= LESETEXT =
○ ○ ○ ○ ○ ○ ○
Dynamical Component Analysis zur Analyse hochdimensionaler Zeitreihen. Teilprojekt 1 Hochschule Ansbach
Die Extraktion wesentlicher Inhalte aus riesigen Datenmengen ist eine der großen Herausforderungen in unterschiedlichsten wirtschaftlichen und gesellschaftlichen Bereichen. Das Projekt „Dynamical Component Analysis zur Analyse hochdimensionaler Zeitreihen“ erforscht die Analyse hochdimensionaler Zeitreihen und der Extraktion deterministischer Zusammenhänge mithilfe einer zu berechnenden Projektion in den relevanten nieder-dimensionalen Unterraum.
Das hierzu vor kurzem vorgeschlagene Verfahren, die Dynamical Component Analysis (DyCA), liefert die gesuchte Projektion nach Lösung eines verallgemeinerten Eigenwertproblems und der Auswahl der relevanten Eigenvektoren über Kriterien bzgl. der zugehörigen Eigenwerte.
○ ○ ○ ○ ○ ○ ○
= AUFGELISTETE EINTRÄGE =
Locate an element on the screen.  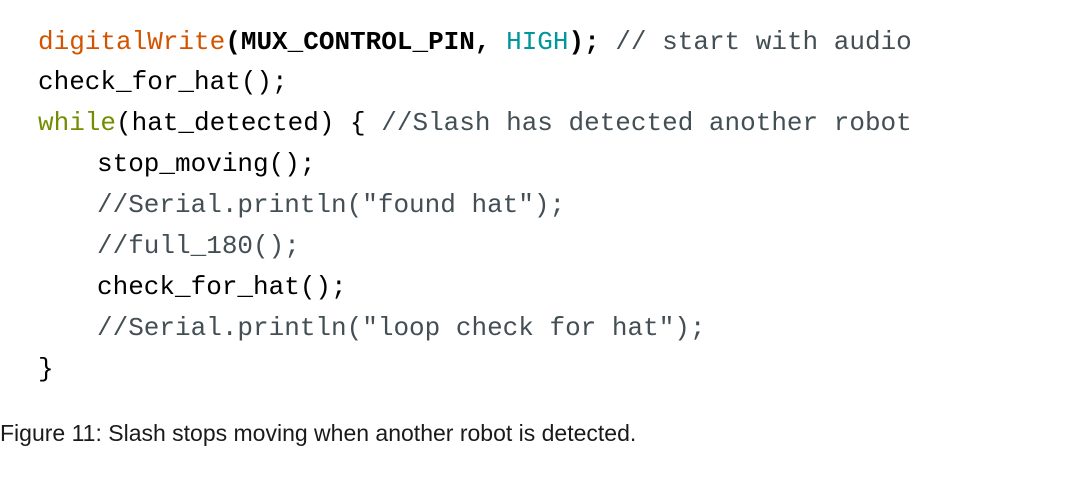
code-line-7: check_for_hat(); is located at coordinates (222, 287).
○ ○ ○ ○ ○ ○ ○
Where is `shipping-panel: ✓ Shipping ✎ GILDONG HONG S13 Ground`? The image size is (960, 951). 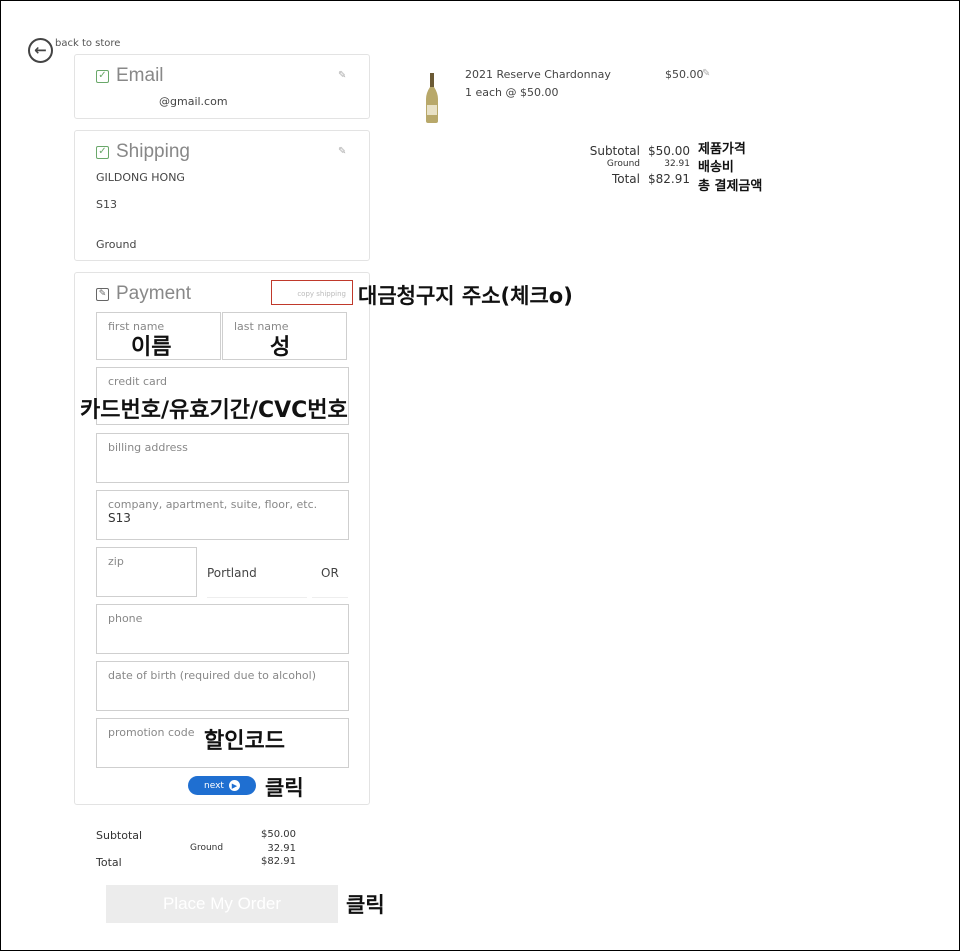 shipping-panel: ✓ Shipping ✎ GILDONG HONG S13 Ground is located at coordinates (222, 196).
○ ○ ○ ○ ○ ○ ○
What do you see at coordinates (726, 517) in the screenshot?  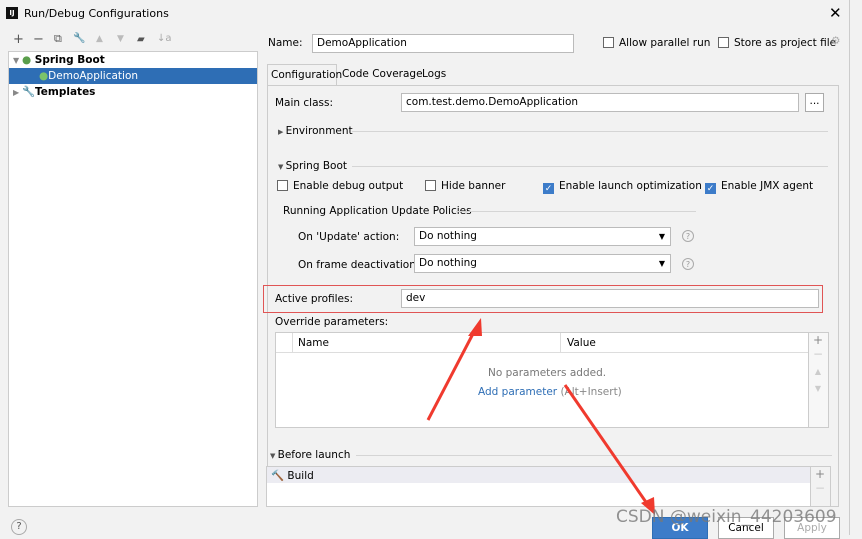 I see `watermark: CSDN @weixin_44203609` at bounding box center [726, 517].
○ ○ ○ ○ ○ ○ ○
= ZU ERLEDIGEN =
a – Wie lautet dieser Satz aus dem Lesetext auf Englisch: „Die Extraktion wesentlicher Inhalte aus riesigen Datenmengen ist eine der großen Herausforderungen in unterschiedlichsten wirtschaftlichen und gesellschaftlichen Bereichen.“?
b – Schreiben Sie den Lesetext zur Dynamical Component Analysis im Anschluss an seinen letzten Satz weiter.

= ERWARTETE ERGEBNISSE =
a – Extracting essential content from huge amounts of data is one of the great challenges in a wide range of economic and social fields.

b –
Im Projekt erforschen die Julius-Maximilians-Universität Würzburg und die Hochschule Ansbach Grundlagen, Potenziale, Methoden und Grenzen der Anwendbarkeit des Verfahrens. DyCA kann perspektivisch in allen Anwendungsfeldern, die in Gebieten multivariater deterministischer Zeitreihen angesiedelt sind, Nutzen stiften. Mögliche Anwendungen können daher für so unterschiedliche Daten wie Wartungs- und Betriebsdaten, Wetterdaten über Strömungsdaten bis hin zu medizinischen Daten angesiedelt sein.
Im Vergleich zu etablierten Verfahren kann DyCA in geeigneten Anwendungen potenziell Zeit, Rechnerressourcen und somit Kosten sparen helfen. Zudem kann das Verfahren helfen, Daten einfacher zu visualisieren und so neue wissenschaftliche und technische Erkenntnisse ermöglichen.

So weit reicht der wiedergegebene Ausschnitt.